Zohar reiterated that if you get ghosted, you should understand that it’s never about you — ghosting is a sign of someone’s emotional maturity and what is going on with them. 

“Listen, somebody can not want to date you. That is fine, that is totally OK,” she explained. “But their decision to not articulate that with you shows so much about their emotional maturity, their emotional unavailability and the bandwidth that they are dealing with versus anything it has to do with you.”

Ghosting happens primarily for two reasons:

  1. The person is scared of conflict and can’t handle confrontation.
  2. The person does not have the bandwidth to sit in their own emotions to understand them.

“They bolt because they’re dysregulated [and] their nervous system is feeling really uncomfortable and instead of just being able to articulate that clearly with their partner, they choose to run away,” she explained. “How they chose to handle it is not a direct reflection of you, but more about them and the bandwidth that they are dealing with.”

How should you handle being ghosted?

If you’ve been ghosted Zohar has some straightforward advice: “Consider it a f****** blessing in disguise.”

“Rejection is redirection,” she said. “We don’t want anybody standing in the way that’s going to f*** up the right person from entering your life.”

She added that if you get ghosted every single time you date someone, it could be an opportunity to do some introspective work on yourself.

Zohar recommends asking yourself questions such as:

  • Am I not handling rejection well?
  • Am I not a safe space where people can be honest and open with me, that all of these people feel like they need to bolt instead of converse with me?
  • What are the signs that I am missing about this person’s communication and emotional availability along the way?
  • How do I keep allowing these people who are showing this really poor behavior into my life?
  • How am I overlooking it to the point where I am now ghosted?

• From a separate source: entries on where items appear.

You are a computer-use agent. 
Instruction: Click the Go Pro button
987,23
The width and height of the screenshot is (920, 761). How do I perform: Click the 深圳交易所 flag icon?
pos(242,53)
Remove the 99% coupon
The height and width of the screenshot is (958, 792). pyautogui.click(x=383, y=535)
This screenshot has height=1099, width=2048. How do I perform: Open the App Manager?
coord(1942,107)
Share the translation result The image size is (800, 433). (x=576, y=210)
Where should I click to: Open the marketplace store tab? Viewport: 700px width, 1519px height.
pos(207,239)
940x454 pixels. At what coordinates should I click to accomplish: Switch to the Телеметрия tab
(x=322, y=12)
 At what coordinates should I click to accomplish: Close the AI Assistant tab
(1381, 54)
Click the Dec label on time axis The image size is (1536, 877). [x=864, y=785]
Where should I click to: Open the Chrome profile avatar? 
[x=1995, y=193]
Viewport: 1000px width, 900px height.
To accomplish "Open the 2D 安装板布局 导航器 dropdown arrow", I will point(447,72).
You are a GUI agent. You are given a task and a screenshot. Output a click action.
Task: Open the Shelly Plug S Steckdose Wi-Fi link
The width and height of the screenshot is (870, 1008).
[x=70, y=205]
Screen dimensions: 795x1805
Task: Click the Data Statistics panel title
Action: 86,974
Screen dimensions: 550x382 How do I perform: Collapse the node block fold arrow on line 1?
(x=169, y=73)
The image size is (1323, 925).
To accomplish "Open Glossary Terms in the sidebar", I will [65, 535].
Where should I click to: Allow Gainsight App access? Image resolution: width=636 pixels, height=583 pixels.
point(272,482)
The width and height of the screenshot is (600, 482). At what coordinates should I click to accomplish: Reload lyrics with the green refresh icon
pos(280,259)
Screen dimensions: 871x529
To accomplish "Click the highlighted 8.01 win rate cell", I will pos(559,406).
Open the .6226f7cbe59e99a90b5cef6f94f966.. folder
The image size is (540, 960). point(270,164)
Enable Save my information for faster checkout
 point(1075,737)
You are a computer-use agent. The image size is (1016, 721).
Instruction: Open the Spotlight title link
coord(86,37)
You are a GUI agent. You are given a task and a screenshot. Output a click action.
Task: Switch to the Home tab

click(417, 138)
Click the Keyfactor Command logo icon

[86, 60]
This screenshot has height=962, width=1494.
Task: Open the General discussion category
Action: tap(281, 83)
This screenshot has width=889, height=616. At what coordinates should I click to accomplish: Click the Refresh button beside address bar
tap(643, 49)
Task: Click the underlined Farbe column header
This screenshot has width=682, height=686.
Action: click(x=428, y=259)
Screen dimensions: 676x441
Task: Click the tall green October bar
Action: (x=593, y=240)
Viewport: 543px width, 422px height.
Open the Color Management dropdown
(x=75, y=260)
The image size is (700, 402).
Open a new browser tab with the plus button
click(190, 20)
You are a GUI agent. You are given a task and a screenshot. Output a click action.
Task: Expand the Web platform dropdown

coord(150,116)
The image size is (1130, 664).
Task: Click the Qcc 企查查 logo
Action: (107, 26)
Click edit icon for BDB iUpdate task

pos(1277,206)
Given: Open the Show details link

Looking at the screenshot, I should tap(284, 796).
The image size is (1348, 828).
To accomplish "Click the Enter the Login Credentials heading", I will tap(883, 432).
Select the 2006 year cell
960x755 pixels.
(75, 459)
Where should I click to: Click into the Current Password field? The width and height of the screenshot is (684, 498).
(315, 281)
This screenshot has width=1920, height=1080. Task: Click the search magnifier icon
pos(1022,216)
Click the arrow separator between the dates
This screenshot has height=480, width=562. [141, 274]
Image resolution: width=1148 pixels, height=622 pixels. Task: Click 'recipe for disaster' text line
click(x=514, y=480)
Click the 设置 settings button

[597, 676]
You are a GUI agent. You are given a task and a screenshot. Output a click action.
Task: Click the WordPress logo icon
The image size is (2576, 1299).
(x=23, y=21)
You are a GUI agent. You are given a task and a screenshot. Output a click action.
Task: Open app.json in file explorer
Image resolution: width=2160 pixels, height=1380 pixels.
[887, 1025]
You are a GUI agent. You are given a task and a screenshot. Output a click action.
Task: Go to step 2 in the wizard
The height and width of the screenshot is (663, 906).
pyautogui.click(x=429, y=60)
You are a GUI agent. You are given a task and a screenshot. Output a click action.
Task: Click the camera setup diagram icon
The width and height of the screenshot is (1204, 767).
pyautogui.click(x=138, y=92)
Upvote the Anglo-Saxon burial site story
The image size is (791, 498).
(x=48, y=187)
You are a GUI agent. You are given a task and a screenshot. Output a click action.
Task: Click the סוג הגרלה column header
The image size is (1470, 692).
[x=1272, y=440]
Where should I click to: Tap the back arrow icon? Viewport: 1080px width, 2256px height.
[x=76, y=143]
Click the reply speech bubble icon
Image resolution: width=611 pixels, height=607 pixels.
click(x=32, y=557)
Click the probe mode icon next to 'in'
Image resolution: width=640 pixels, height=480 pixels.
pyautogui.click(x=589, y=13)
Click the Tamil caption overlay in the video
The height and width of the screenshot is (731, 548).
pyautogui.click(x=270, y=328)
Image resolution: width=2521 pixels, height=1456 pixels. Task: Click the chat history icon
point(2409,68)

Getting ghosted is also an opportunity to explore some of your inner beliefs. Zohar pointed out that if it brings up thoughts like, “What if I was better?” or “I’m not worthy,” it reveals lingering core beliefs that you are not good enough, and ghosting reaffirmed those beliefs. 

“That is where you can start to explore within yourself,” she said. “Where did I learn that? Where did I learn that I’m not good enough and I’m not worthy? That is your own inner work that you can do.”

What to do if the person who ghosted you comes back

According to Zohar, even if someone ghosts you, there is always a chance they will come back and pretend that nothing even happened.

“Sometimes it will happen,” she said. “That person has no shame or they think [it’s] no big deal.”

If that happens, she says you can do one of two things:

  • Ignore them because you have moved on and have established that you don’t want a partner that handles adversity, times of toughness or basic communication by bolting.
  • Let them know that you didn’t appreciate what they did and want nothing to do with them. “You can reciprocate with kindness,” Zohar said.

While Zohar acknowledged that ghosting can hurt, she also pointed out that negatively reacting shows the person they affected you. Therefore, you’re allowing that person to “win” because they’ve now dictated your mood and emotions.

“Indifference, babe, that is way, way harsher than anger,” she advised.

Plus, a neutral response sets a boundary.

“You are letting that person know that their inaction had a reaction and that they now have to be held accountable for what the f*** they have done,” she said.

“Just because somebody comes back to you doesn’t mean that you need to allow it,” Zohar concluded.